God Himself uses it as a weapon. At Babel the human project gets too tall, so He doesn’t topple the tower. He confuses the names. One language becomes many, nobody can agree what anything is called, and the whole thing stops. Scramble the namespace and the build fails.

And around 1580 in Prague, the Golem ran on a word. Rabbi Loew wrote emet, truth, on its forehead, and the clay stood up and walked. Rub out the first letter and you’re left with met, dead, and it falls back to mud. Two letters between alive and not. The oldest story about a thing that runs the moment you write the right string into it.

Back to the variable

Three thousand years of this, and it drops me right back on the variable name.

A good name in a codebase is a true name. Get it right and the thing obeys you. Anyone who reads it knows what it is and what it’s for, including you a month later when you’ve forgotten you ever wrote it. Get it wrong and it lies to every person who touches it after you.

We even built the myth for real.

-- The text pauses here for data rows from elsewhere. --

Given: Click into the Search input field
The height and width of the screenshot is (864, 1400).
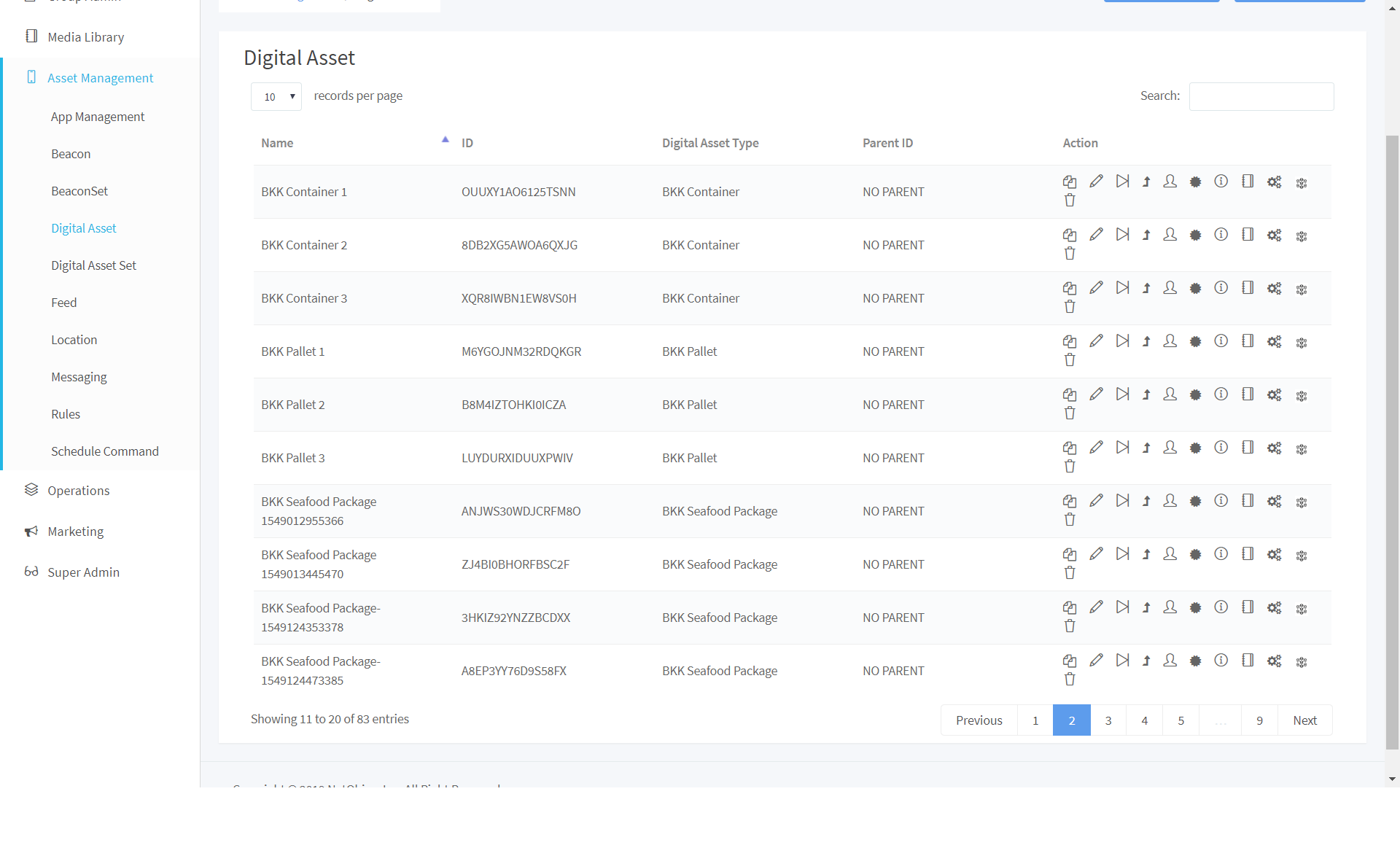Looking at the screenshot, I should click(x=1261, y=96).
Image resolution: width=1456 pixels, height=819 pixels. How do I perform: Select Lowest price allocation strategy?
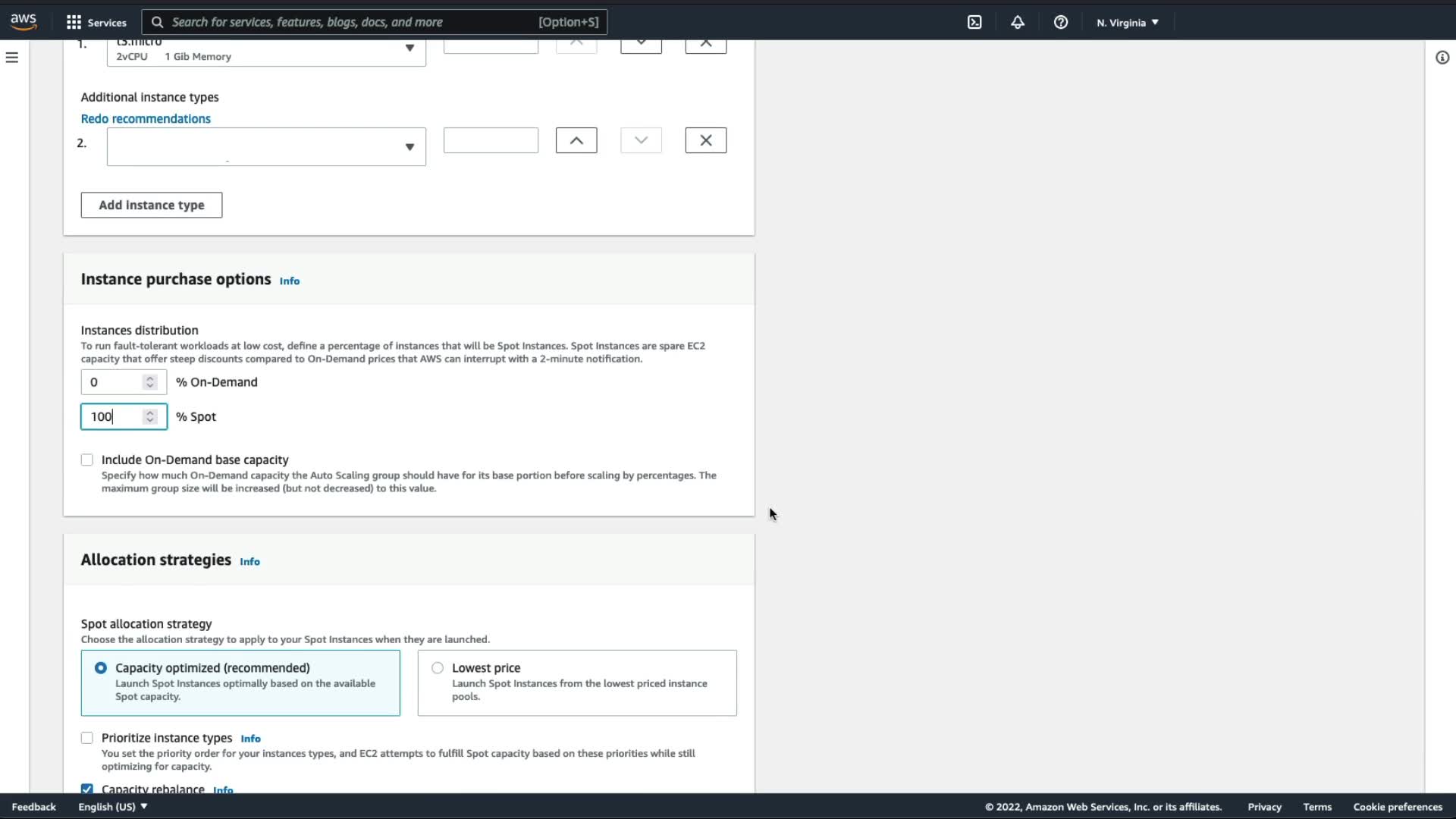(x=438, y=668)
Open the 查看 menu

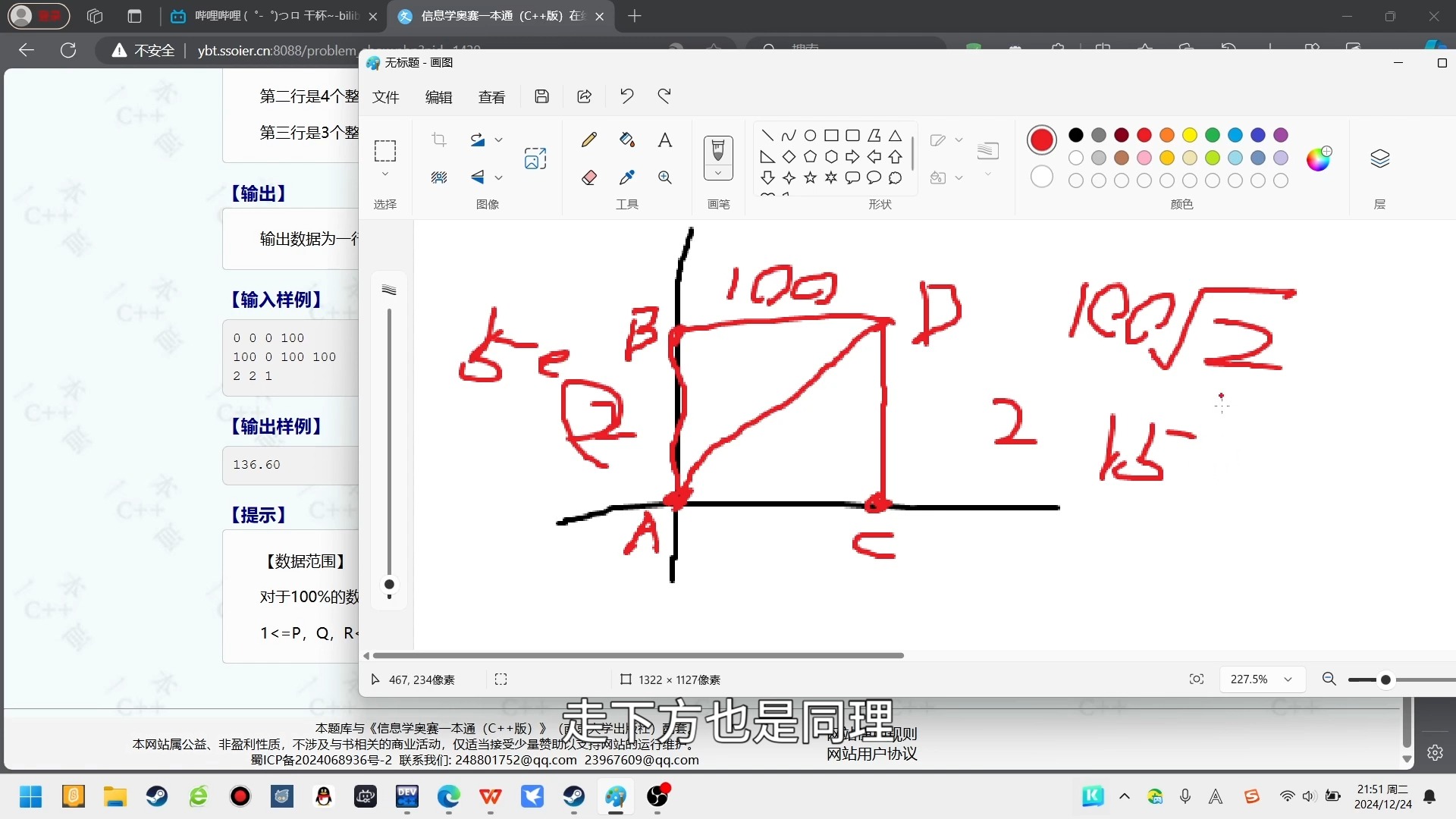(491, 97)
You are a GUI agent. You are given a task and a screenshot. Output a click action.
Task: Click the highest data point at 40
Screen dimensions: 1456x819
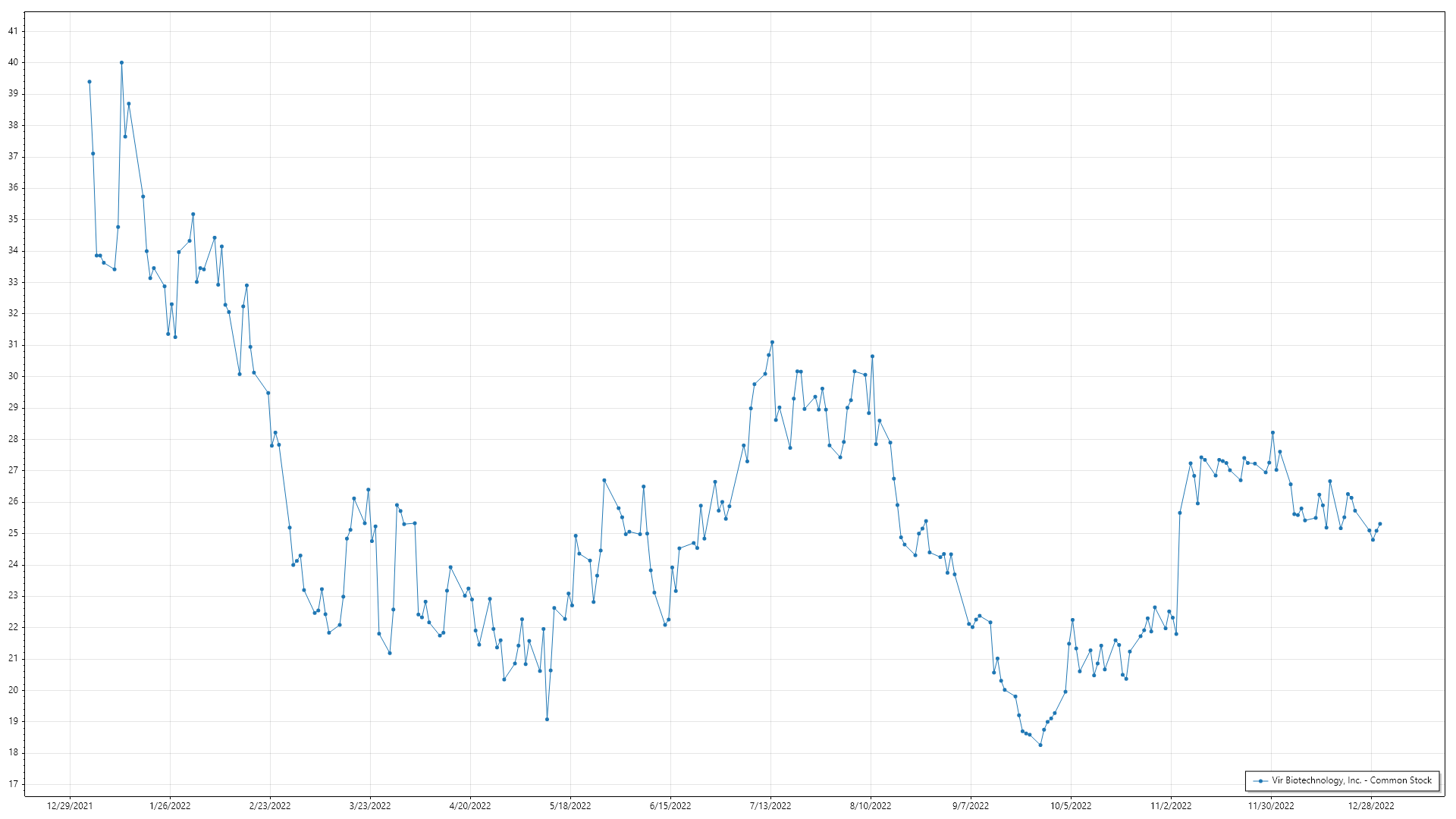[x=121, y=63]
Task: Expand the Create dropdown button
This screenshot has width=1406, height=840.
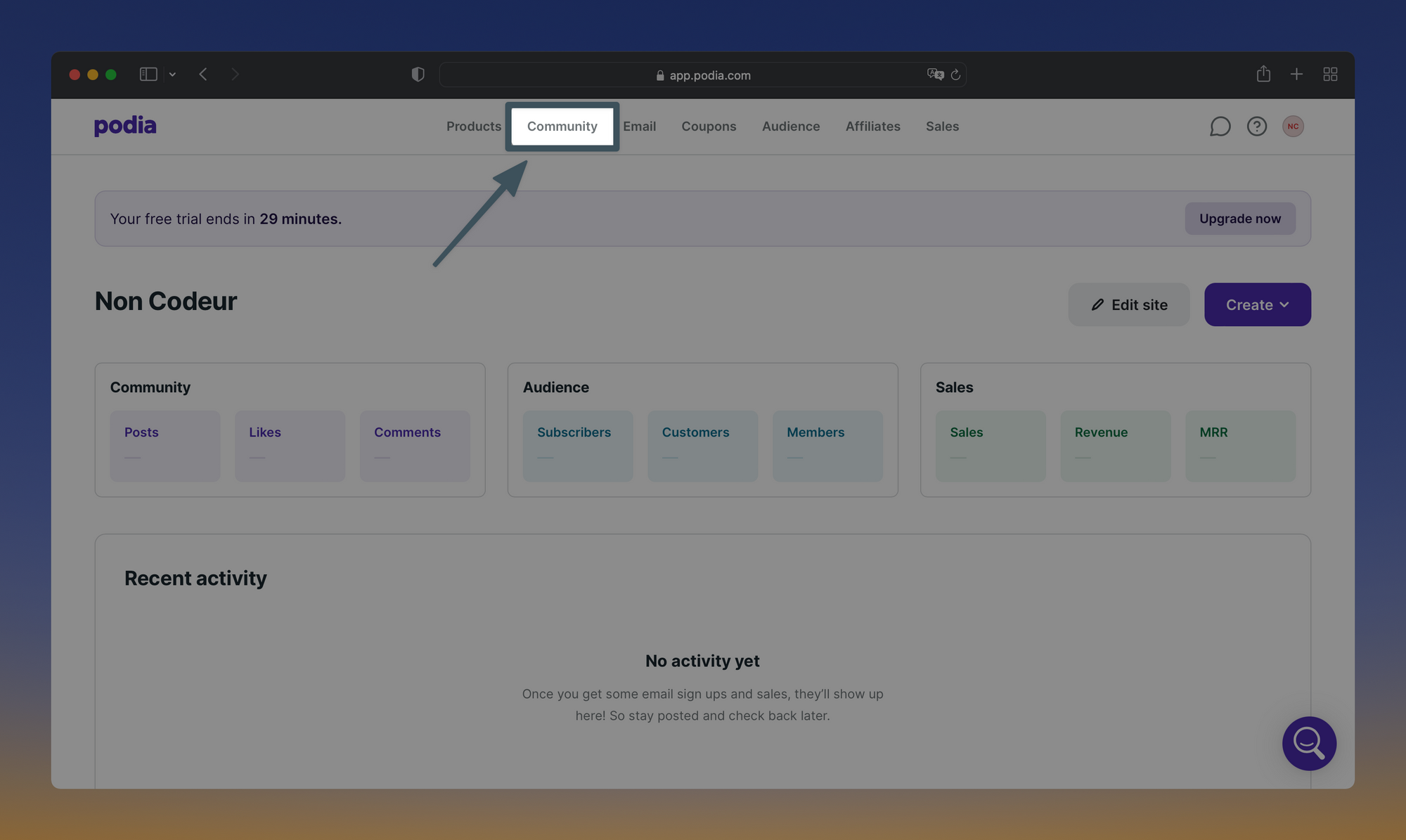Action: click(x=1257, y=304)
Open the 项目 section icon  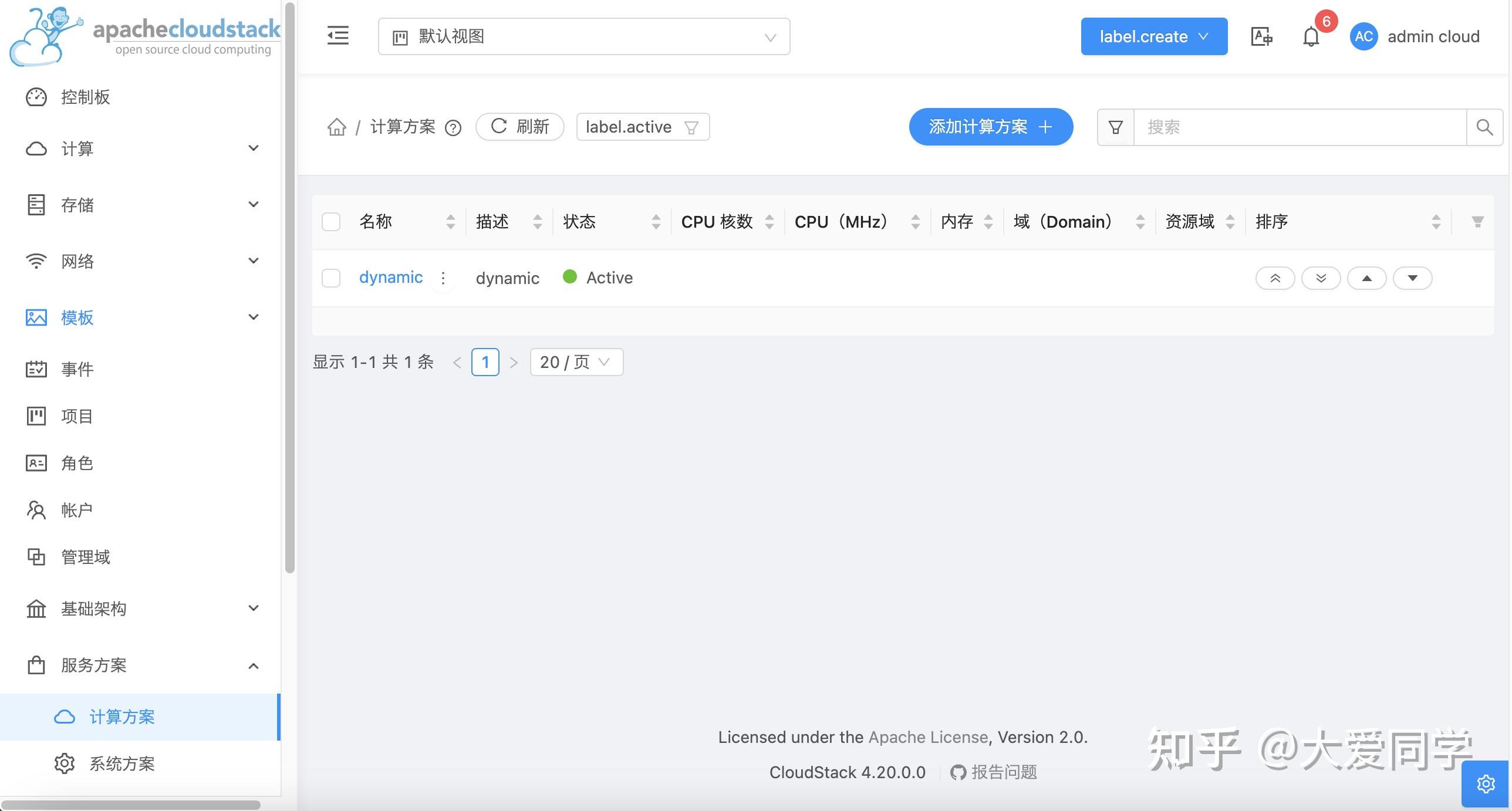coord(36,416)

Git names every object by the hash of its own contents. Change one byte and the name changes with it. The name is squeezed out of the thing itself, so it cannot lie about what it is. That’s a true name in the oldest sense, inseparable from the essence, and if you hold it you hold the thing. Egypt would have understood git fine.

This is why naming is the hard half.

Here’s the part nobody says out loud: the moment you finally land the right name for the messy thing you’ve been wrestling isn’t the moment you’re done understanding it. It’s the moment you start. The name is the understanding. If you can’t name it, you don’t have it yet. You’ve got a vibe where a function should be.

I named a company AM2. I named two sons, Solomon and Ezekiel, picked on purpose, the same way the first man named the animals. It’s the same act every time. Look hard at the thing, cut it at the joint, say what it is. The name is a claim. Then you spend the rest of your life being worthy of it.

Cache invalidation you can Google. Naming things stays hard because it’s the part that’s actually thinking. Egypt knew it, the fae knew it, the hackers knew it. Name it true, and let the work catch up.